From the Editor: Everything you missed in food news last week

Beef tartare at Nightshade
Amanda Kludt

This post originally appeared on April 27, 2019, in Amanda Kludt’s newsletter “From the Editor,” a roundup of the most vital news and stories in the food world each week. Read the archives and subscribe now.

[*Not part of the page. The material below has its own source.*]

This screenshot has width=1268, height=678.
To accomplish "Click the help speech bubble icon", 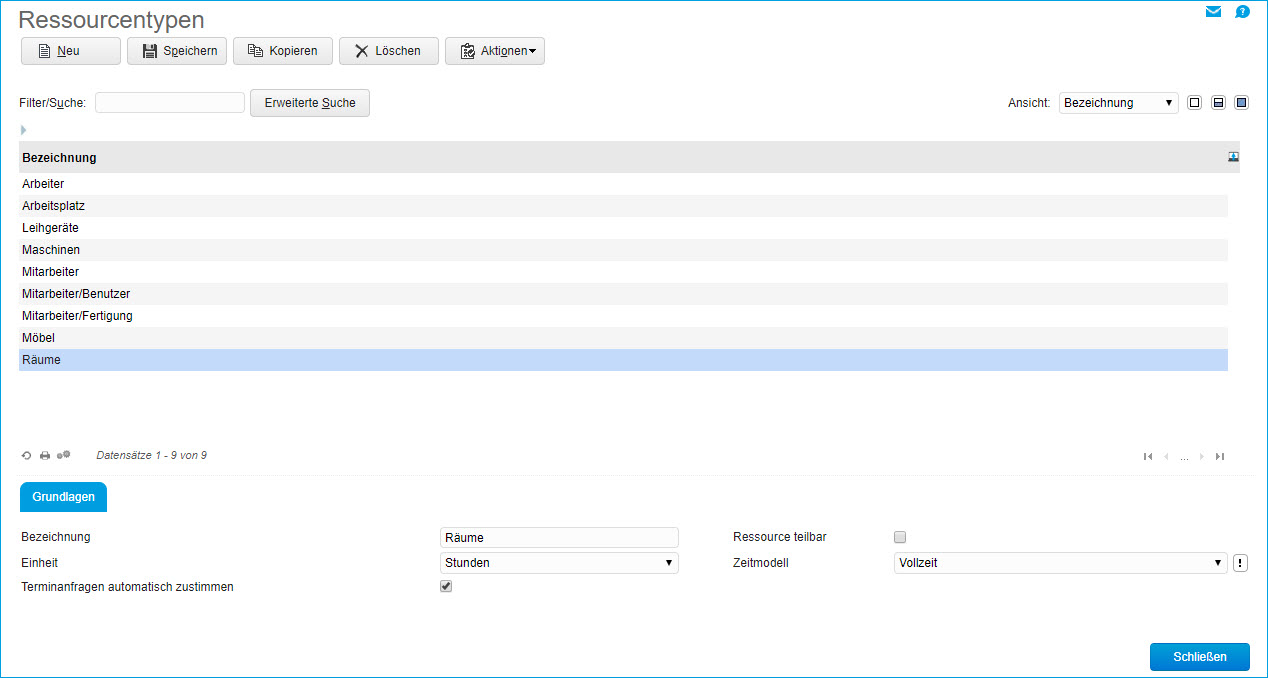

Last week I went out to LA and managed to fit in some good eating. Some notes from the road:

  • I would like to pretend I’m more sophisticated than this, but chef Mei Lin’s tom yum onion (a play on the Bloomin’ Onion) has haunted me ever since I saw it on Instagram. I had to try it. I did try it. And it was so much better than the original that inspired it.
  • That said, my biggest takeaway from Lin’s restaurant, Nightshade, is that Max Boonthanakit, just named an Eater Young Gun, is putting out the most innovative and delicious desserts I’ve had in a while. If you find yourself nearby, I highly recommend stopping by for his guava, cream cheese, and white chocolate trompe l’oeil (innovative!) and coconut mousse with lime coconut granita (most delicious).
  • I would eat this Sonoratown chimichanga every day of my life if I could.
  • The Row development is pretty nuts. It’s a giant collection of warehouses close to Skid Row (one of the largest encampments of homeless individuals in the U.S.) and the Arts District downtown that developers are trying to turn into a destination with restaurants, retail, gyms, spas, and office space. I visited the 45,000-square-foot (!) Tartine/Chris Bianco compound called the Manufactory, which includes a roastery, commissary, market, casual cafe, and dinner-only Italian restaurant. On the Tuesday night we went, the whole place felt like an eerie ghost town. That’s allegedly the vibe on most days and nights, with the exception of Sundays, when hundreds of people flood the complex to visit Smorgasburg there.
  • The Chris Bianco-Tartine partnership unfortunately doesn’t feature his famous pizza — it has some flatbreads in the cafe — but the food at its Alameda Supper Club is pretty solid. Get the bread and butter and his crab spaghetti if you go.
  • Spoon By H is everything that everyone hyped it up to be.
  • I got to be one of the first paying customers at the Firehouse Hotel, a stylish, new nine-room spot in the Arts District. I didn’t get the chance to try the food, but I would be down to throw an event by the backyard fire pit.
  • Get to Fiona and get a fruit pie.
  • Porridge and Puffs has this miso caramel mochi thing that just blew my mind. The porridge is also wonderful.
Porridge from Porridge + Puffs
Amanda Kludt

Not a food thing, but one stray thought: does LA make you into a worse Lyft rider? Anywhere else I would never take a meeting, listen to a podcast, or eat a scone in a ride share, and I did all of those things — constantly and sometimes all at once — in LA because I had to spend so much time in a car on this trip. Who knew LA could turn a New Yorker into an even worse person?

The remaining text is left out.